Skip to main content
Transcribe audio files into timestamped text segments with optional speaker diarization. Ideal for podcasts, interviews, and recorded calls that need to be searchable or summarized.

Request body

  • sourceUrl — HTTPS or signed URL to the audio file (MP3, WAV, FLAC, etc.). Required if file is not provided.
  • file — Optional uploaded audio file using multipart/form-data.
  • sourceName — Optional label saved with the transcript.
  • options — Optional object. Supported keys:
    • transcriptionModel — Preferred model (e.g., whisper-large-v3); defaults to Horizon’s balanced model.
    • speakerLabels — Boolean; enable speaker diarization (default false).
    • segmentLength — Target characters per chunk (default 800).
    • language — ISO language hint to improve transcription accuracy.
  • webhookUrl — Optional HTTPS URL Horizon should call when the transcription finishes.

Sample request

curl https://api.worklet.cloud/v1/extract/audio \
  -H "Content-Type: application/json" \
  -d '{
    "sourceUrl": "https://cdn.example.com/audio/office-hours-42.mp3",
    "sourceName": "Office Hours 42",
    "options": {
      "transcriptionModel": "whisper-large-v3",
      "speakerLabels": true,
      "segmentLength": 700,
      "language": "en"
    }
  }'

# or upload the raw audio (Base64 encoded)

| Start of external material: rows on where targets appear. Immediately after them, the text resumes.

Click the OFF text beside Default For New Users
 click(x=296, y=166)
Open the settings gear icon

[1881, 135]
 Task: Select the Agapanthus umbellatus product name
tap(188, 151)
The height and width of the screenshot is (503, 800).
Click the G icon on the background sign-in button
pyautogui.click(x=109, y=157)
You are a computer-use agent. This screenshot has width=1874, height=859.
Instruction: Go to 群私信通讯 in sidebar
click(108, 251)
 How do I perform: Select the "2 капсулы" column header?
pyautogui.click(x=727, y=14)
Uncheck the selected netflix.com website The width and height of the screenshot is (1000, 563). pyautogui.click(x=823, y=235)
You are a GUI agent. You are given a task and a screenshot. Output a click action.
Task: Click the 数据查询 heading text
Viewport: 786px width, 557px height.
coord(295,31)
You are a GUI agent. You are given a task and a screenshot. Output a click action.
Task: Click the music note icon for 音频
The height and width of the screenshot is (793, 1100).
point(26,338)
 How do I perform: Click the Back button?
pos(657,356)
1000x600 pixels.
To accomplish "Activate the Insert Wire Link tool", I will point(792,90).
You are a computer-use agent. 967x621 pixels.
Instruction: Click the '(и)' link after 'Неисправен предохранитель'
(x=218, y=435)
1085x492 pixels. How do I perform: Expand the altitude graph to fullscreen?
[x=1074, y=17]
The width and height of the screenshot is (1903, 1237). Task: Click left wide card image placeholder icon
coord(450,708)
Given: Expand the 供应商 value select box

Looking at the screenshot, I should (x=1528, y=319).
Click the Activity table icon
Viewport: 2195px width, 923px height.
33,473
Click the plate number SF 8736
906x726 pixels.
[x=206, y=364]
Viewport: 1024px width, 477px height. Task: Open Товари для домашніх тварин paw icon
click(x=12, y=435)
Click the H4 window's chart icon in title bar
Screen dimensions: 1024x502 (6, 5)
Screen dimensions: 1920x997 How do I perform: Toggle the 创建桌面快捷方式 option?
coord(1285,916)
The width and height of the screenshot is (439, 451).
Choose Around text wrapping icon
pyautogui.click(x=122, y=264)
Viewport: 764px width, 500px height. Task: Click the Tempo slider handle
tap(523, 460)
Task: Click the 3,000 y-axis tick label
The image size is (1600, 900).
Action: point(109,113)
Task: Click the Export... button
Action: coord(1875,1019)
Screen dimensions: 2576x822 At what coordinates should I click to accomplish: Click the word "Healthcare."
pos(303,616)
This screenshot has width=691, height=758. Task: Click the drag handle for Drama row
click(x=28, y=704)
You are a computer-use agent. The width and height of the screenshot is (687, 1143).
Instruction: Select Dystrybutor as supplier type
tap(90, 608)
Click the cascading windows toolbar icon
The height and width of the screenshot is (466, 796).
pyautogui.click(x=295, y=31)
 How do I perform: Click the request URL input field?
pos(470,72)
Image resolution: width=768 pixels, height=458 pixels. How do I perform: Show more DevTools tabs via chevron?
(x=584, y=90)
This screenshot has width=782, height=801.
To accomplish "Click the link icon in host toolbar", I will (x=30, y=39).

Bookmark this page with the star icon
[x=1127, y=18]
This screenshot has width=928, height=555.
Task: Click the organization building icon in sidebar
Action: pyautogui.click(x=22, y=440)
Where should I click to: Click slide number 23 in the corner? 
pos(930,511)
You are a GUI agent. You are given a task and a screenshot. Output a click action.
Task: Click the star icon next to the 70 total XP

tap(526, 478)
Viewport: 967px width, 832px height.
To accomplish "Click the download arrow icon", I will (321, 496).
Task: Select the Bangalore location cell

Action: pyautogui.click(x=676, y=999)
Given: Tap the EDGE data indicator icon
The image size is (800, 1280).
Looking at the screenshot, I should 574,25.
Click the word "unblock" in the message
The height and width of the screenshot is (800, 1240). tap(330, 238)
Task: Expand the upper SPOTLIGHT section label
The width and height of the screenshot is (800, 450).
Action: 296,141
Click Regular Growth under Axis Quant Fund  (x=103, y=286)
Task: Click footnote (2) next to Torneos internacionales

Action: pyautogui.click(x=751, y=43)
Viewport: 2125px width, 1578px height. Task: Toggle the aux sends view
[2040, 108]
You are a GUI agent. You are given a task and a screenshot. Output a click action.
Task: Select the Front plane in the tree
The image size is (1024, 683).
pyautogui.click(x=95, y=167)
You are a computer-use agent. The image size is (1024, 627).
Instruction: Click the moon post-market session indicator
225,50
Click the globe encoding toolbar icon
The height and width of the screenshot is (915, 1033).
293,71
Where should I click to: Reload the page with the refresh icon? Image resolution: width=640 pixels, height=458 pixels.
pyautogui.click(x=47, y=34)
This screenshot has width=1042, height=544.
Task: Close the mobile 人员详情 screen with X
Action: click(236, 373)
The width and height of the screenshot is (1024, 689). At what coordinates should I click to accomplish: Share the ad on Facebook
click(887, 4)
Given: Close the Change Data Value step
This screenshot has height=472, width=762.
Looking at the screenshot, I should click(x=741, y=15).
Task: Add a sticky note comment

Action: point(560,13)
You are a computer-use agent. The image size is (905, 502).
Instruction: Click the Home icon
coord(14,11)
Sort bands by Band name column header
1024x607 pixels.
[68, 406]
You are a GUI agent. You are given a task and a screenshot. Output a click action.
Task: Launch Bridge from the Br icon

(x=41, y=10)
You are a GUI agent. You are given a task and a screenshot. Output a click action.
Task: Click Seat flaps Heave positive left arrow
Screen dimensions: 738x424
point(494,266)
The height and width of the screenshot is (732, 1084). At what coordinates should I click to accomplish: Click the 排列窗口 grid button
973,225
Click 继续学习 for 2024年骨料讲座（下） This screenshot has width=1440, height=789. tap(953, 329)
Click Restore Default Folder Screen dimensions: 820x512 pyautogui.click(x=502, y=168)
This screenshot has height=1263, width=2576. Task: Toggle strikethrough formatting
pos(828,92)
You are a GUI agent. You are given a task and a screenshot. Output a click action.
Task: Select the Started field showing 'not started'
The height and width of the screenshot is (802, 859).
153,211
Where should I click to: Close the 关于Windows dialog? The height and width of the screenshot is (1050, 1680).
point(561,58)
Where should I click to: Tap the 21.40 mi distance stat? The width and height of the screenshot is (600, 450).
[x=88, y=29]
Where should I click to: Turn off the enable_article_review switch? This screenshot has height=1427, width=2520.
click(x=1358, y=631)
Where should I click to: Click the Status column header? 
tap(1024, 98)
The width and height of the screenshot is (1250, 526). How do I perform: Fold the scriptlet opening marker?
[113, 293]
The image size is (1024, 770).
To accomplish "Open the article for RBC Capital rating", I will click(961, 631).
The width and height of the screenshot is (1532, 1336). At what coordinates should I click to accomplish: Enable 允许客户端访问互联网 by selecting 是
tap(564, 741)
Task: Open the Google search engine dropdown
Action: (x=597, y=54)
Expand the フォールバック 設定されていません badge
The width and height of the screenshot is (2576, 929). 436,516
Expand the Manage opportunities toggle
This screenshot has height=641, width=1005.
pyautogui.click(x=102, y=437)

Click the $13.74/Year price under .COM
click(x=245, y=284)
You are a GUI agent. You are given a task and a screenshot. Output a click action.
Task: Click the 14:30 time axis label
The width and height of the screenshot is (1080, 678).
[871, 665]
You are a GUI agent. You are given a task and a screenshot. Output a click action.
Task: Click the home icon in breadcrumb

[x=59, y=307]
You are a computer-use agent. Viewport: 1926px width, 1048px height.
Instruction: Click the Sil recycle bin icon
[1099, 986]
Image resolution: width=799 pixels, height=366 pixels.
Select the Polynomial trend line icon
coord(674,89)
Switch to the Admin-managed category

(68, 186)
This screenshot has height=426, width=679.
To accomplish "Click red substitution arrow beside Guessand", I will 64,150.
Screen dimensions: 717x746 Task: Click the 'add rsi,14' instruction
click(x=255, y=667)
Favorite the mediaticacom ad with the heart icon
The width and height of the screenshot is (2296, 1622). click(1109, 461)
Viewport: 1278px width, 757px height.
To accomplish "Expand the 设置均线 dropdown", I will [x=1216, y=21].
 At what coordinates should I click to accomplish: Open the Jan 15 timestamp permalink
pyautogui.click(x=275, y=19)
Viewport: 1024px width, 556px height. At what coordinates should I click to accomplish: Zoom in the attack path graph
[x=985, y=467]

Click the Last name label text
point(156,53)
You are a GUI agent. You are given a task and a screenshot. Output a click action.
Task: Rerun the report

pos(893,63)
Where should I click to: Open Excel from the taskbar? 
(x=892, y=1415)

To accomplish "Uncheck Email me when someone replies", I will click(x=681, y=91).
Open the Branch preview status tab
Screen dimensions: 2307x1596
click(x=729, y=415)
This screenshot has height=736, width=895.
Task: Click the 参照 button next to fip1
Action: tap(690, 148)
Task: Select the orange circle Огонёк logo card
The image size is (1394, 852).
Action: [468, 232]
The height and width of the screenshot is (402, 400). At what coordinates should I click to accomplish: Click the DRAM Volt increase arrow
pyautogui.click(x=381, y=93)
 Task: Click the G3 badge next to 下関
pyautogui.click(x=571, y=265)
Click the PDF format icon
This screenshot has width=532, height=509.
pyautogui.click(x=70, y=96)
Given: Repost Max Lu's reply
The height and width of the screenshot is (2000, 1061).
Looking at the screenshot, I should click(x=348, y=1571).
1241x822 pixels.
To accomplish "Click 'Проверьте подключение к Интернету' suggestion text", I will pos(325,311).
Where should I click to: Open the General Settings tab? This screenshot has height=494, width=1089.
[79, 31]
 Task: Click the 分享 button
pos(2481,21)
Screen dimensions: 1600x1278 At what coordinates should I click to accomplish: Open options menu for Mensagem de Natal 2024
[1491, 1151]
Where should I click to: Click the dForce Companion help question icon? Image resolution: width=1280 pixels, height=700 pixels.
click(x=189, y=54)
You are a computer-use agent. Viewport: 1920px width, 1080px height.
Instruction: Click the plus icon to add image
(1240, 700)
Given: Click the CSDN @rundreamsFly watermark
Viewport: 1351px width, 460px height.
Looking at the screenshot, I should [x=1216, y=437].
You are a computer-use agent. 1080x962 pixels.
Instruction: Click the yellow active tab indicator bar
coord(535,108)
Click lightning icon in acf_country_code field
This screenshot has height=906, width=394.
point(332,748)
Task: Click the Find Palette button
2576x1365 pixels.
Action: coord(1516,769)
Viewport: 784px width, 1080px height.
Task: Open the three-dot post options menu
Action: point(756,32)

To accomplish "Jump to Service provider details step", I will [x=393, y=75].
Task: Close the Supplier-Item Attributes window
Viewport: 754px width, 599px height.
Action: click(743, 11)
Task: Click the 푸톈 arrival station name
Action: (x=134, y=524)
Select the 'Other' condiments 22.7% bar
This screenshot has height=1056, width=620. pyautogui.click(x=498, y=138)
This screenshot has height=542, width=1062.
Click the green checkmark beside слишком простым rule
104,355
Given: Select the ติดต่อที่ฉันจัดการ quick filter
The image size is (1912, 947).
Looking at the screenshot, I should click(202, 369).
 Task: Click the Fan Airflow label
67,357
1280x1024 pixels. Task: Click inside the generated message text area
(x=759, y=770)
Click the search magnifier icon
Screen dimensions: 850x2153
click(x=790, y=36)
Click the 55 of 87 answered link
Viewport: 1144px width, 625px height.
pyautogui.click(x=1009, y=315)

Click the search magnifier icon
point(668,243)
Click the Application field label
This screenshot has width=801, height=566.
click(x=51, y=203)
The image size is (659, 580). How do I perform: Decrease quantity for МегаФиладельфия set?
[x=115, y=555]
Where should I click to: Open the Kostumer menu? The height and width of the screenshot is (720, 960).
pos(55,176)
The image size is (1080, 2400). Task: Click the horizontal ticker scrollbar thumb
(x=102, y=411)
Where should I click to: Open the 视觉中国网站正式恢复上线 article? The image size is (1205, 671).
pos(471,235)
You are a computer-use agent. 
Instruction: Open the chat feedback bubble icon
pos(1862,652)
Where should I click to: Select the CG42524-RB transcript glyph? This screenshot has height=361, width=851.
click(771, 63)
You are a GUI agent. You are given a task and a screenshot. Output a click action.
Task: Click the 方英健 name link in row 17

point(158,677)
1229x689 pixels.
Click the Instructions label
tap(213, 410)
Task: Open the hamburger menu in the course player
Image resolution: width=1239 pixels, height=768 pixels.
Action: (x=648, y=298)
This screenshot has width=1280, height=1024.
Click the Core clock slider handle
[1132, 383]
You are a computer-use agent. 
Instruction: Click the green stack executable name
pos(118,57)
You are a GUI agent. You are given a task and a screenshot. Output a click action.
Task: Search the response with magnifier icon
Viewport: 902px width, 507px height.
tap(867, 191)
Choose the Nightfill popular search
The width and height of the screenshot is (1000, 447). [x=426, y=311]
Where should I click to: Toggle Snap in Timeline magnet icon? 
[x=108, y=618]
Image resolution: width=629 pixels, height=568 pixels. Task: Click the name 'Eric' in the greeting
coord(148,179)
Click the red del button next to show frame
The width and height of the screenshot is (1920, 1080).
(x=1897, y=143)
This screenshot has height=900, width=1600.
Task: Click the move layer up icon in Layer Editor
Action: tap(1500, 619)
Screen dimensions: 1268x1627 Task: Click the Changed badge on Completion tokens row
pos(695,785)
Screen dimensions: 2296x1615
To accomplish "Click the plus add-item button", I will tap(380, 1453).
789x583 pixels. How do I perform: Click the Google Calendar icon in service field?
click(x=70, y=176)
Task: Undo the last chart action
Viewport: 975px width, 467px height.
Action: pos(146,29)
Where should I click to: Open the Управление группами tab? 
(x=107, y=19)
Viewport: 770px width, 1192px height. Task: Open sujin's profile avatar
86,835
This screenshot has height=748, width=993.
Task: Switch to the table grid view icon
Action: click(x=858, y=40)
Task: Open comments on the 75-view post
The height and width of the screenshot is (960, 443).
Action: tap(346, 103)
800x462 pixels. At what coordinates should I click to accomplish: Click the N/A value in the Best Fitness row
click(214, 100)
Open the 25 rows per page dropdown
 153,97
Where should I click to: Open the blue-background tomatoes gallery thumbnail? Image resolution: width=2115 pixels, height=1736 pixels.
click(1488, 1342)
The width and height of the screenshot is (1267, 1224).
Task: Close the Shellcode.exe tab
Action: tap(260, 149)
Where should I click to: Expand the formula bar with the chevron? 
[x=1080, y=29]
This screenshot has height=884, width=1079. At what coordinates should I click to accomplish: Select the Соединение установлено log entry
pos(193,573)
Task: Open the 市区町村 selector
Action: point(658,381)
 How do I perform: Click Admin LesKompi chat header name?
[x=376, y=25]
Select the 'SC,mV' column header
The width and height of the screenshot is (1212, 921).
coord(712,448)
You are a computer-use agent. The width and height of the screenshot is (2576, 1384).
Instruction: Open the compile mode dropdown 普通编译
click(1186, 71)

curl https://api.worklet.cloud/v1/extract/audio \
  -H "Content-Type: application/json" \
  -d '{
    "file": "data:audio/mpeg;base64,//uQZAAAAAAAAAAAAAAAA...",
    "sourceName": "Office Hours 42",
    "options": {
      "transcriptionModel": "whisper-large-v3",
      "speakerLabels": true,
      "segmentLength": 700,
      "language": "en"
    }
  }'

Response

Returns 202 Accepted with jobId, status, statusUrl, and optional etaSeconds. When processing finishes, result contains transcript chunks with timestamps and, when enabled, speaker labels.

Notes

  • Audio longer than 30 minutes always runs asynchronously; use statusUrl or webhooks for completion.
  • Provide language hints for multilingual content to reduce latency.
  • Speaker diarization adds processing time but produces cleaner dialogue segmentation.
  • Poll GET /jobs/{jobId} (equivalent to statusUrl) when you want to check progress or download transcripts later.
  • To upload the audio directly, send multipart/form-data with a file field instead of sourceUrl.

x402 flow

Audio extraction is billed per minute via Coinbase’s x402 protocol. A missing proof yields:
HTTP/1.1 402 Payment Required
Content-Type: application/json

{
  "x402Version": 1,
  "accepts": [
    {
      "scheme": "exact",
      "network": "base-sepolia",
      "maxAmountRequired": "220000",
      "resource": "POST /extract/audio",
      "description": "Horizon audio transcription",
      "mimeType": "application/json",
      "payTo": "0xYourReceivingWallet",
      "maxTimeoutSeconds": 600,
      "asset": "0xYourUSDCContract",
      "extra": {
        "name": "USDC",
        "version": "1"
      }
    }
  ],
  "error": null
}
Send the challenge to your facilitator, run /verify and /settle, then replay the POST with the Base64 payload in X-PAYMENT. Horizon restarts the job and returns X-PAYMENT-RESPONSE on success.